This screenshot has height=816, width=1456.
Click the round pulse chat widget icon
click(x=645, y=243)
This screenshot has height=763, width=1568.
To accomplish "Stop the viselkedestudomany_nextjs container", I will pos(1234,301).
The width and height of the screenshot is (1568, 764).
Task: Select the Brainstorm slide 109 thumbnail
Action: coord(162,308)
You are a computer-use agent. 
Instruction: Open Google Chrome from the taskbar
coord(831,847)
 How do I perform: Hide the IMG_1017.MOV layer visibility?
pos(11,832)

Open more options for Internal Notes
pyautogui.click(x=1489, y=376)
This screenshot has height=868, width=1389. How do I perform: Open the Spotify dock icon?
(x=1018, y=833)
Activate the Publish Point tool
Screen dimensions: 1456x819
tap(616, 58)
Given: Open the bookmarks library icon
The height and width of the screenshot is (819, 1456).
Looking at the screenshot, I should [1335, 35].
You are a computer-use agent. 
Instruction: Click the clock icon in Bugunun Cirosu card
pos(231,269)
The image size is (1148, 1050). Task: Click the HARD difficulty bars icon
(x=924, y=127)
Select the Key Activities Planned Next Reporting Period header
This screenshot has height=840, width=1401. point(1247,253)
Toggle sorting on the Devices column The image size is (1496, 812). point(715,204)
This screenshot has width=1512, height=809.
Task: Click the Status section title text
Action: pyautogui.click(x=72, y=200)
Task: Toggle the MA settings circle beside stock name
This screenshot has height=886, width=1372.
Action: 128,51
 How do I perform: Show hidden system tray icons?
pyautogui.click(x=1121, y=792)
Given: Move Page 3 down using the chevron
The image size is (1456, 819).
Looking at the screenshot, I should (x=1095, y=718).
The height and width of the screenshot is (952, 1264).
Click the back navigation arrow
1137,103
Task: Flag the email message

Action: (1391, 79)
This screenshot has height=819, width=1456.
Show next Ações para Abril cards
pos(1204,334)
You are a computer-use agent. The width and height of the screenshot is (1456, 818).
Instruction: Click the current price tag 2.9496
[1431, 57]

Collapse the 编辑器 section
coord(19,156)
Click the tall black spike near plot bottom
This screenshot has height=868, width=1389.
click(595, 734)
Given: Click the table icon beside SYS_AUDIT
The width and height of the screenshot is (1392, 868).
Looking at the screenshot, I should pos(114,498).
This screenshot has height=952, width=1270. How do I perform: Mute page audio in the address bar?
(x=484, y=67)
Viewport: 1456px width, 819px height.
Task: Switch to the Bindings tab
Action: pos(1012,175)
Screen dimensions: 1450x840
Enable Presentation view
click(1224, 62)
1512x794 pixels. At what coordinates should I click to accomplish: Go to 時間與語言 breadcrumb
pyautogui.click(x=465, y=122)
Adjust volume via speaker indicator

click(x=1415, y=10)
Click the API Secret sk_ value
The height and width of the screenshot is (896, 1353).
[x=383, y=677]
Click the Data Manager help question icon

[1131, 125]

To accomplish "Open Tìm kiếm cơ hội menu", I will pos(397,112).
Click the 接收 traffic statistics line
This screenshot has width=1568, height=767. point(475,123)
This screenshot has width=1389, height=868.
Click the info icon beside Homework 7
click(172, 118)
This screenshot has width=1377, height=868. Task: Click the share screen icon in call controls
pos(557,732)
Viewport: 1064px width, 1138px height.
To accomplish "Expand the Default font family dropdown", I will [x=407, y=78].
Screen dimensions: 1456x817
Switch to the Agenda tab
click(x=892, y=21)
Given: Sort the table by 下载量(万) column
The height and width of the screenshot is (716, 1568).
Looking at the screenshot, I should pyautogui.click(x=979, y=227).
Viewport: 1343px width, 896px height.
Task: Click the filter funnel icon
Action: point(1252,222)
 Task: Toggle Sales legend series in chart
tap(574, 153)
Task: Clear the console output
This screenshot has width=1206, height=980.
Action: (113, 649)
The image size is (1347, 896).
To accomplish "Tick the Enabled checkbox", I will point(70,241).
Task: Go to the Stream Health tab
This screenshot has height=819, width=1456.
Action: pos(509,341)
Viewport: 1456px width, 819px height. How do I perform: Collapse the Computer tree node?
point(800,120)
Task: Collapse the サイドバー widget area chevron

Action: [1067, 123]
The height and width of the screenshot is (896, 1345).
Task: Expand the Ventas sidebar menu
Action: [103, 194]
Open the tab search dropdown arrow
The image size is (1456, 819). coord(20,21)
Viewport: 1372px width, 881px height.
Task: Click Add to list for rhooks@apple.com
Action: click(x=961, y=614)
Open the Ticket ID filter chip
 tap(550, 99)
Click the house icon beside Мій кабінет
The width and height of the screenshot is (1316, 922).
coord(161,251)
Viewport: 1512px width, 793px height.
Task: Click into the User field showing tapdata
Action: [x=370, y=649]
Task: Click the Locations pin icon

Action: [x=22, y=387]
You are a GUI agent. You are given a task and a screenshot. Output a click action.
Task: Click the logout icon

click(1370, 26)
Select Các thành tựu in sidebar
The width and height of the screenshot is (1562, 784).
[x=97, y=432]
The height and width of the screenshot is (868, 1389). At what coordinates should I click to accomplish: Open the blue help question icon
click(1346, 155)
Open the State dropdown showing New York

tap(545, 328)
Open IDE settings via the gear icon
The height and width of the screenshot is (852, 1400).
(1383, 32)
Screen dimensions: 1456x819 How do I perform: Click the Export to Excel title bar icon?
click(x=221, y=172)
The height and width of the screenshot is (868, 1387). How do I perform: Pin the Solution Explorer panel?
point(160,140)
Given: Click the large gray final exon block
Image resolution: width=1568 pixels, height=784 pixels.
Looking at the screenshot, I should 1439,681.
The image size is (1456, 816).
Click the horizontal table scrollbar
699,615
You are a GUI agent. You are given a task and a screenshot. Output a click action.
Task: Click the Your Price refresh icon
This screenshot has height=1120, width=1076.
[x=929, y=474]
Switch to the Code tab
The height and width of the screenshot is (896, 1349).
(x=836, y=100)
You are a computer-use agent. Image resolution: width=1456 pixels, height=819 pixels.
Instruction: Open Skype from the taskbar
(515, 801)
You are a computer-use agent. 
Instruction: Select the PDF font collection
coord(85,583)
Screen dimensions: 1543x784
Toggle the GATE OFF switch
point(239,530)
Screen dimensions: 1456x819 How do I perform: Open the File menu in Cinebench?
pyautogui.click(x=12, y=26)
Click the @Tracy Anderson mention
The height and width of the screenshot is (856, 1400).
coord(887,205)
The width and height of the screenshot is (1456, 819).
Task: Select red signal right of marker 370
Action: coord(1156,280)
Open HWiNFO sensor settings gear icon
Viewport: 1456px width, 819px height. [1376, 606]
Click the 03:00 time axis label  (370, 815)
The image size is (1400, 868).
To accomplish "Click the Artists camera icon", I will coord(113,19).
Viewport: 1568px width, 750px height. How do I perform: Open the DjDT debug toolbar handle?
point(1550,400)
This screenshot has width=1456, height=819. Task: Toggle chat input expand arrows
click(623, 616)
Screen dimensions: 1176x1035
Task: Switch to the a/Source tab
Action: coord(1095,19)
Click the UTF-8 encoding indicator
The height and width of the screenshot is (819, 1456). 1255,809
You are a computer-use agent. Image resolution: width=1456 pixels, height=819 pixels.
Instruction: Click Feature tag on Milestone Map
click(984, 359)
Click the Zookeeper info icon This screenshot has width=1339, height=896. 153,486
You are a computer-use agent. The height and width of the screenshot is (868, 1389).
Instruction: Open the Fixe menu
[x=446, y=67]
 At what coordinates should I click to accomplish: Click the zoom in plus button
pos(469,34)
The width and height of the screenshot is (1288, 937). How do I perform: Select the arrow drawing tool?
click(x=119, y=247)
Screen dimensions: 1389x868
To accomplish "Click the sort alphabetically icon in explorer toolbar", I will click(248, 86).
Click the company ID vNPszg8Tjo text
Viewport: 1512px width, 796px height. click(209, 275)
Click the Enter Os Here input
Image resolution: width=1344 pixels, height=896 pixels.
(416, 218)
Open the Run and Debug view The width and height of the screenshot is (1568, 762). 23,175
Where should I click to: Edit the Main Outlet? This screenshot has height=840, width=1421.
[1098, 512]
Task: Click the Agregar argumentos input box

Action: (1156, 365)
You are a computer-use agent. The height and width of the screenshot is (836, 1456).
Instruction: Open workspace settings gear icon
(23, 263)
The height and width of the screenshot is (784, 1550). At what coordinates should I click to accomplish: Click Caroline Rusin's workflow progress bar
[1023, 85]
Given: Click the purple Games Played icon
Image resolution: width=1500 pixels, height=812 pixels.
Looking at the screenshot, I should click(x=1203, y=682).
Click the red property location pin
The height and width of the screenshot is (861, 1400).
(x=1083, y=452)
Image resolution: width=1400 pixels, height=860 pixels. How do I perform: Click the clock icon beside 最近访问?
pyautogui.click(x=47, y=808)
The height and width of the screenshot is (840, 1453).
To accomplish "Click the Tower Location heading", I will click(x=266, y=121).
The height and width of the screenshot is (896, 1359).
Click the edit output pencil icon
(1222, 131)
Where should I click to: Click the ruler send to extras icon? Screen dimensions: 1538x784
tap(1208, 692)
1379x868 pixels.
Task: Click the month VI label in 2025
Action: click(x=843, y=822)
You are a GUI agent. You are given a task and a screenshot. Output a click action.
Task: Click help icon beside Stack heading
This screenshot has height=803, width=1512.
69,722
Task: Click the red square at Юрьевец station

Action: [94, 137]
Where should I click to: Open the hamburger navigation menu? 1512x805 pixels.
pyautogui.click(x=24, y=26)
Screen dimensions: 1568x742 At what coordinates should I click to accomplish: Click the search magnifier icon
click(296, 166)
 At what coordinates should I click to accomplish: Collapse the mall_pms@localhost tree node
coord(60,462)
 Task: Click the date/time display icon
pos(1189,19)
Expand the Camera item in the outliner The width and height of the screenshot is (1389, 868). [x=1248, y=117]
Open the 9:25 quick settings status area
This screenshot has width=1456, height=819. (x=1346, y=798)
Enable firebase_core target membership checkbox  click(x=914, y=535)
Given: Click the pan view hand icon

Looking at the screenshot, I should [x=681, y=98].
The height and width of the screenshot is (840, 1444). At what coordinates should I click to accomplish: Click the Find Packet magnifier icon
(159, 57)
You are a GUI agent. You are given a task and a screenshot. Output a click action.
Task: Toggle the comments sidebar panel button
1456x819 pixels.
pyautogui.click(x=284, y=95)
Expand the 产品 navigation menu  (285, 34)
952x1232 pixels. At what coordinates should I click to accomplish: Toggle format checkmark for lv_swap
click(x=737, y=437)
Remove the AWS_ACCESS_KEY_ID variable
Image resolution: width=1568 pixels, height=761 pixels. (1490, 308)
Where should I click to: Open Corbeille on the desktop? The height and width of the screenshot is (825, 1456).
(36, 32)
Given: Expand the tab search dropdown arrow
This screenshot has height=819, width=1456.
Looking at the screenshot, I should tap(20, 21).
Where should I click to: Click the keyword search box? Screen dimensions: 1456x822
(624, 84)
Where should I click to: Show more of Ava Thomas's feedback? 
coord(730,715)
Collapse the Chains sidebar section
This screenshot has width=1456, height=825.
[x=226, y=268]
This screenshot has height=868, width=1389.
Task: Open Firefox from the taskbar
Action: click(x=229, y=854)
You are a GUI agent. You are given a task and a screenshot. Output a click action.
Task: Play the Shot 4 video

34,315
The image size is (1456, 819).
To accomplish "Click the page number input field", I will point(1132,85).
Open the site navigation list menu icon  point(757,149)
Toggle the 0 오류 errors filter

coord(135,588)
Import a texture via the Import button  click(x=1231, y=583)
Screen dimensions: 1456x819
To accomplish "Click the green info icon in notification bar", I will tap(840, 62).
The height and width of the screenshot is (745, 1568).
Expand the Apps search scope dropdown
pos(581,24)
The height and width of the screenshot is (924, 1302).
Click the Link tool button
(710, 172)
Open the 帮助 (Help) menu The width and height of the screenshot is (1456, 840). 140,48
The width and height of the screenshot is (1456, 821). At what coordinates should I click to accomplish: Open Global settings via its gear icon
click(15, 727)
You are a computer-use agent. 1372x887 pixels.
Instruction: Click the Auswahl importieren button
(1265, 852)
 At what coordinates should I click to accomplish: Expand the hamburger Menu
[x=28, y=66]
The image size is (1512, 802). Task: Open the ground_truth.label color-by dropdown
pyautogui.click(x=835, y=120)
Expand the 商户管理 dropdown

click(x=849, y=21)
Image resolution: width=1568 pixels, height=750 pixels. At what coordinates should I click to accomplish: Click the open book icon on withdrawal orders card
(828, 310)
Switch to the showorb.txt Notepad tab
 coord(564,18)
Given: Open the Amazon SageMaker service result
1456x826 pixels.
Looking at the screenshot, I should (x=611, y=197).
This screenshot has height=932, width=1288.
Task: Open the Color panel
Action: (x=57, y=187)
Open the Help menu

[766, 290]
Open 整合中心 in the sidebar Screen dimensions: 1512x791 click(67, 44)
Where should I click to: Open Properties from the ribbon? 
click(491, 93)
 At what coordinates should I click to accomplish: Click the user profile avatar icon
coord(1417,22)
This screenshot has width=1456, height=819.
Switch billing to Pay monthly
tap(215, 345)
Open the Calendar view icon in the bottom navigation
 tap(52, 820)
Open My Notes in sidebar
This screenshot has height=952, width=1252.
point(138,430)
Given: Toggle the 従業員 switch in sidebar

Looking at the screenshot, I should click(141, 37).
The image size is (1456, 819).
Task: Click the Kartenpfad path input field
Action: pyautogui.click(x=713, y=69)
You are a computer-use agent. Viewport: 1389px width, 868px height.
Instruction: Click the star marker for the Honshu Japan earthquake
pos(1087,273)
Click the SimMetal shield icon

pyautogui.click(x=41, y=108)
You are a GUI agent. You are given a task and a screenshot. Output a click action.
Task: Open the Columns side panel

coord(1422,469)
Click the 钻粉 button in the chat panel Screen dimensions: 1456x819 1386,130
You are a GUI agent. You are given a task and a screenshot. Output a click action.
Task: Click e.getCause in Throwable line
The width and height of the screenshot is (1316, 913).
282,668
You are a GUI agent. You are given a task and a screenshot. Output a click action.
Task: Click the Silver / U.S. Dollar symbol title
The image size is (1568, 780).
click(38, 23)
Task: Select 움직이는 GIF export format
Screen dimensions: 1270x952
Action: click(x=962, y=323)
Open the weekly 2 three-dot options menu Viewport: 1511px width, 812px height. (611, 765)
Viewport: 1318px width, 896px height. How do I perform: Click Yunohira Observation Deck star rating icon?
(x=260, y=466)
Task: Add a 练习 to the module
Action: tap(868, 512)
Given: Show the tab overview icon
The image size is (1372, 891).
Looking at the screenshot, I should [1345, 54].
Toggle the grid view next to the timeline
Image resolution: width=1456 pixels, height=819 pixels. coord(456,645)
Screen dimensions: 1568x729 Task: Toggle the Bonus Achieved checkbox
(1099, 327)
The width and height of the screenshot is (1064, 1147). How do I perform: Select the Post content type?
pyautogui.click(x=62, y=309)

————————

▶ Work task: Every line above that includes the word "heading" should be listed.

▶ Answer to the exercise:
To accomplish "Click the Tower Location heading", I will click(x=266, y=121).
Task: Click help icon beside Stack heading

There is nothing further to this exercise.